Cahors : le changement, c’est maintenant !

Cahors : le changement, c’est maintenant !

Fort de ses 4 500 hectares, Cahors, dans le Lot, est l’un des plus grands vignobles du Sud-Ouest. Connu dès le Moyen-Age pour son « vin noir », Cahors a traversé bien des turbulences au XX ème siècle et travaille aujourd’hui à redorer son image. Ce que font à une vitesse impressionnante les nouveaux acteurs de cette appellation à redécouvrir d’urgence.

Nouveaux acteurs, nouvelles approches

Quand on passe un peu de temps à côtoyer les principaux acteurs d’un vignoble, il y a des signes qui ne trompent pas. Le plus évident est le dynamisme, la vitalité et l’envie de renouvellement qui animent ou non ses producteurs. Cahors, il est vrai, n’avait plus trop le choix ; c’était changer ou mourir, car l’histoire récente de l’appellation est celle d’une longue traversée du désert : un vignoble réduit à peau de chagrin dans les années 1970 (450 hectares contre 56 000 au XIX ème siècle) et une réputation tenace de vin rustique, en décalage avec les nouvelles exigences de consommation.

L’heure est à la reconquête. Sur le plan individuel, une nouvelle génération de vignerons, venus de la région ou d’ailleurs, épaulés parfois par des consultants avisés, apporte des regards neufs et des approches bien plus exigeantes sur le potentiel remarquable de cette appellation et sur les méthodes pour les réaliser : réduction des rendements, maturité soignée, extractions harmonieuses qui privilégient la texture autant que la force. En un mot, ils ont civilisé leurs vins sans toucher à leur force de caractère.

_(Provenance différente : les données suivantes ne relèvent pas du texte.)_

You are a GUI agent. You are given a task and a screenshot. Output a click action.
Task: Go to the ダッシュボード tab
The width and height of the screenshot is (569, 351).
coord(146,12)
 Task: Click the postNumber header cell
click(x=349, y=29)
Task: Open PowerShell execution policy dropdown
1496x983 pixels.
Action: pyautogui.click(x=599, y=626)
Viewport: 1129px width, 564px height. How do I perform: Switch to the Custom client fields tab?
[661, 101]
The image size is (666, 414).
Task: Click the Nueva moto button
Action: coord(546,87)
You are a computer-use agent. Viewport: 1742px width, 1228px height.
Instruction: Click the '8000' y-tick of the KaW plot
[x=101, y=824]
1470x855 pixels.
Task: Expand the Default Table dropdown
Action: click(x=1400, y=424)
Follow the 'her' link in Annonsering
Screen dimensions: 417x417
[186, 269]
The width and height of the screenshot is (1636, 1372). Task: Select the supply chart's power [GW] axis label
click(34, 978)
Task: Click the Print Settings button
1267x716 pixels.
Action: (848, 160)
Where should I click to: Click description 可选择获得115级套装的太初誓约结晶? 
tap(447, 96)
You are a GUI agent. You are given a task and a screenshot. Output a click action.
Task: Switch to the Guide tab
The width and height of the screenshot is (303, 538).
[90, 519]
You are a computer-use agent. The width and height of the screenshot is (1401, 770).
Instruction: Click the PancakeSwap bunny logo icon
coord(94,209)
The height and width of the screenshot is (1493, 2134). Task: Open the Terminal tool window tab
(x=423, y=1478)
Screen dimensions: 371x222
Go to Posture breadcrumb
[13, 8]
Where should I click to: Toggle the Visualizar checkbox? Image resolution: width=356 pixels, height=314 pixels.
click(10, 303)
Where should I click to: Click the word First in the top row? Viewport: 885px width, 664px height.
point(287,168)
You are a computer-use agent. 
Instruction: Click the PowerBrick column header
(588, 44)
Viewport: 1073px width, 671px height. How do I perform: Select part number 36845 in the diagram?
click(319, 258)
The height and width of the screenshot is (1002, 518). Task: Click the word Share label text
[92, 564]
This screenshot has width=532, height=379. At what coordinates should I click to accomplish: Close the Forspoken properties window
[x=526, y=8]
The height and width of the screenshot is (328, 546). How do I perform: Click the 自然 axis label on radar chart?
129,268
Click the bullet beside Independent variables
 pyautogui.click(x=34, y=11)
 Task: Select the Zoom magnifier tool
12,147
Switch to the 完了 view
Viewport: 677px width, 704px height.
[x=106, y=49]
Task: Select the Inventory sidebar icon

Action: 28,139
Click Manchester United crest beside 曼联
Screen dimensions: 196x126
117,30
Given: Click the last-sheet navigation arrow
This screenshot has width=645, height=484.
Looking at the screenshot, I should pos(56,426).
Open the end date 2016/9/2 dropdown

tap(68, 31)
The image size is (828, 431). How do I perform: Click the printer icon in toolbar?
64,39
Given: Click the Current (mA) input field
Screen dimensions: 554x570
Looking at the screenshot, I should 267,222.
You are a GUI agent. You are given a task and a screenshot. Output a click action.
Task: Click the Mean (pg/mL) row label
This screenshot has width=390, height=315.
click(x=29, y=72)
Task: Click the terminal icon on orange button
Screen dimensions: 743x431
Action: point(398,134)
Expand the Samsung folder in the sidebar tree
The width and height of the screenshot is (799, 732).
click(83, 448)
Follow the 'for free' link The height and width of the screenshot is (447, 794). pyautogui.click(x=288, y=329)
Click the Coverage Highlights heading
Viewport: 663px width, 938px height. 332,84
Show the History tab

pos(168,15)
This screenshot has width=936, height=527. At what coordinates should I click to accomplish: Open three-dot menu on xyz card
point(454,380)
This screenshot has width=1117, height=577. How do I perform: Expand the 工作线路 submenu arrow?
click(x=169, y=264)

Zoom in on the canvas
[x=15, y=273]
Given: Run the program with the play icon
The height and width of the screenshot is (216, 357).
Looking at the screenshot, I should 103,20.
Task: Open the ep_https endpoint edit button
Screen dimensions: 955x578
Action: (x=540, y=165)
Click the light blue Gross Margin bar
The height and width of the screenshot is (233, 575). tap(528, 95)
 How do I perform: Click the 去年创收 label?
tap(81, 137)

Sur le plan collectif, l’appellation a compris tout l’intérêt qu’il y avait à parler de son cépage majoritaire, le malbec, depuis que les argentins (qui en ont bien plus) l’ont fait connaître au monde entier. Le malbec constitue maintenant 82% de l’encépagement de Cahors. Merlot et tannat régressent, et la plupart des cuvées haut de gamme sont maintenant des 100% malbecs. Ce bel endormi, avec sa vieille image de pourvoyeur de vins rugueux pour repas de chasse, est allé à la rencontre du vaste monde avec des cuvées modernes, intenses mais soyeuses, pleines de fruit et de caractère mais toujours dotées d’un accent de fraîcheur. Du coup, ses vins s’exportent de mieux en mieux.

Terrasses et climat

La vallée du Lot en aval de la ville de Cahors se divise en trois terrasses successives constituées essentiellement d’alluvions venues du Massif Central qui se sont déposées sur le socle calcaire qui forme l’essentiel du bassin aquitain. Plus on s’élève dans l’aire de l’appellation, plus les sols deviennent maigres et drainants. Les premières terrasses, proches de la rivière Lot, produisent des vins souples et fruités. Les deuxièmes donnent des vins un peu plus charnus. Ce sont les troisièmes terrasses et les grèzes, sols composés d’éboulis calcaires, qui sont à l’origine des cahors les plus riches. Il faut aussi mentionner les hauts niveaux du quaternaire ancien, sols d’alluvions sur un socle ayant résisté à l’érosion : plus rares, ils donnent aussi des vins très réputés.  Encore au-dessus, à 300 mètres d’altitude environ, se trouve le plateau calcaire, plus pauvre que les terrasses et où l’influence de la rivière est moins sensible. Les contrastes de température entre jour et nuit amènent une maturité du raisin plus tardive, donnant moins de chair aux vins mais une grande finesse de structure.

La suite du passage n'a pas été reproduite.